Styliste hors pair, le cinéaste iconoclaste japonais Takeshi Kitano revient aux films de yakuzas qui l'ont rendu célèbre pour transfigurer le genre avec un long métrage ultra-violent Outrage, présenté lundi en compétition au 63e Festival de Cannes.

> Réagissez au blogue de Marc-André Lussier

En guise de prologue au film, un travelling montre une rangée de berlines noires, devant lesquelles des hommes de main en costume noir aussi, attendent debout, affichant un visage fermé, imperturbable.

Un clan de yakuzas s'est donné rendez-vous et l'un des caïds, Ikemoto (Jun Kunimura) s'est vu accuser par le président du clan (Soichiro Kitamura) de frayer avec un chef rival, Murase (Renji Ishibashi).

Ikemoto demande alors à Otomo (Beat Takeshi, pseudonyme de Takeshi Kitano) d'affaiblir Murase en faisant intrusion dans son territoire.

Otomo va déclencher une réaction en chaîne incontrôlable, un meurtre entraînant l'autre, comme dans un jeux de dominos.
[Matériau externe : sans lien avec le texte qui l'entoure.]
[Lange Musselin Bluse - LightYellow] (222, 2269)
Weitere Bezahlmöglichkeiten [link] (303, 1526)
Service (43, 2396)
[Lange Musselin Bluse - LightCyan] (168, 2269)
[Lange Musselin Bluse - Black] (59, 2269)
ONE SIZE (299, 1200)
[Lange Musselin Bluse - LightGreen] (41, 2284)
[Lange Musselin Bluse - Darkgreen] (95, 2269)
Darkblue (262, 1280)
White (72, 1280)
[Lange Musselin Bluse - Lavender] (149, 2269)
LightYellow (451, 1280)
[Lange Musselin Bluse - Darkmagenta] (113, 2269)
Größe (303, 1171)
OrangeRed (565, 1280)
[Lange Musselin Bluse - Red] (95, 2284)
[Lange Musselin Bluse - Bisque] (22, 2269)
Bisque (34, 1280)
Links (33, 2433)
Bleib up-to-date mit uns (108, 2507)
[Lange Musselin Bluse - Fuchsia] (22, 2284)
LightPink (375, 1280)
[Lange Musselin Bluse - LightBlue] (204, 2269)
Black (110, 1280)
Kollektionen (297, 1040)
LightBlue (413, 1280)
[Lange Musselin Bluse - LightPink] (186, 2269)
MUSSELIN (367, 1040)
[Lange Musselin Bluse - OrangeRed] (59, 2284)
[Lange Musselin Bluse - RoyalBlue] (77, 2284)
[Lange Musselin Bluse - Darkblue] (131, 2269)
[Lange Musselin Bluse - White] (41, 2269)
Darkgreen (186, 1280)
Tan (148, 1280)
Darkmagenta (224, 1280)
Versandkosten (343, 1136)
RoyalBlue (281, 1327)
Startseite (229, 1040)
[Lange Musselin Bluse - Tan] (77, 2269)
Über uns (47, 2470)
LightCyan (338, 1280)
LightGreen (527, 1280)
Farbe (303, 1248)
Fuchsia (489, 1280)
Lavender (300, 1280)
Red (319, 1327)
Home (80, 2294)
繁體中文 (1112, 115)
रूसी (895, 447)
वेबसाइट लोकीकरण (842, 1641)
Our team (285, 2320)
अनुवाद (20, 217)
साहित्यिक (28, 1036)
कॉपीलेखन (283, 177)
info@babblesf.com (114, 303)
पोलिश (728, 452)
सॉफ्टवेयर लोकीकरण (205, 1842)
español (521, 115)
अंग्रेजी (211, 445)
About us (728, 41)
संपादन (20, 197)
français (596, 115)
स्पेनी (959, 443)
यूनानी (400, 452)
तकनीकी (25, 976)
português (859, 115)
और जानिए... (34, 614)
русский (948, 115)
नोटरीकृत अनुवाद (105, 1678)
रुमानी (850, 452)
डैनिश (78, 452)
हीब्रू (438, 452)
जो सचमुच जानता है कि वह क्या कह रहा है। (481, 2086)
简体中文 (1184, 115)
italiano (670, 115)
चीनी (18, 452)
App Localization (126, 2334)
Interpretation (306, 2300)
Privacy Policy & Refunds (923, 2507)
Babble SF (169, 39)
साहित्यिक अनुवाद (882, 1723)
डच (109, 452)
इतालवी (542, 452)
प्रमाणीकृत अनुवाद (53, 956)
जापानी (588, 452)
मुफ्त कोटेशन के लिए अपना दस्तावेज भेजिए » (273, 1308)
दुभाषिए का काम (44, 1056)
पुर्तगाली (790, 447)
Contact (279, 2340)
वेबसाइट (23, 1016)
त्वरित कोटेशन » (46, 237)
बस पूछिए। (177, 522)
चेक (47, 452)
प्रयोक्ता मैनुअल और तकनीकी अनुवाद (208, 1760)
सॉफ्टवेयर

Car dans ces clans de malfrats en perte de vitesse, régis par un vieux code de l'honneur bousculé par la modernité, on se coupe une phalange en guise d'excuses et l'on se montre très créatif dans la manière d'ôter la vie.

Outrage, qui aurait pu être sous-titré «Manuel à l'usage des yakuzas, ou mille et une façons d'éliminer un rival», se mue bientôt en catalogue de sévices de plus en plus «exotiques» : lacérations au cutter, dents arrachées à la fraise de dentiste, décapitation d'un homme expulsé d'une voiture en marche, par la corde qui lui serre le cou...

«Quand j'ai commencé à faire des films j'ai acquis la réputation d'un réalisateur qui faisait des films violents. J'en avais assez de cette situation et j'ai commencé à tourner des films non violents», a expliqué le cinéaste, âgé de 63 ans, au cours d'une conférence de presse.

«Mais alors, on m'a demandé pourquoi j'avais cessé de filmer la violence, alors j'étais un peu perdu et j'ai pensé que c'était le moment d'y revenir», a-t-il ajouté.

Motivé par l'envie de se renouveler, Kitano a affirmé avoir voulu filmer «une histoire relativement simple et directe» avec «davantage de dialogues».

«Si ce film ne marche pas, je reviendrai à des films non violents, parce que ma carrière est fondée sur la répétition, d'un échec à l'autre», a-t-il ironisé.

Takeshi Kitano a notamment signé Hana-bi (1997) qui remporta le Lion d'or à Venise, Dolls (2002) ou encore Zatoichi (2003) le portrait d'un samouraï aveugle, hommage à Akira Kurosawa, qui lui a valu le prix du meilleur réalisateur, toujours à la Mostra.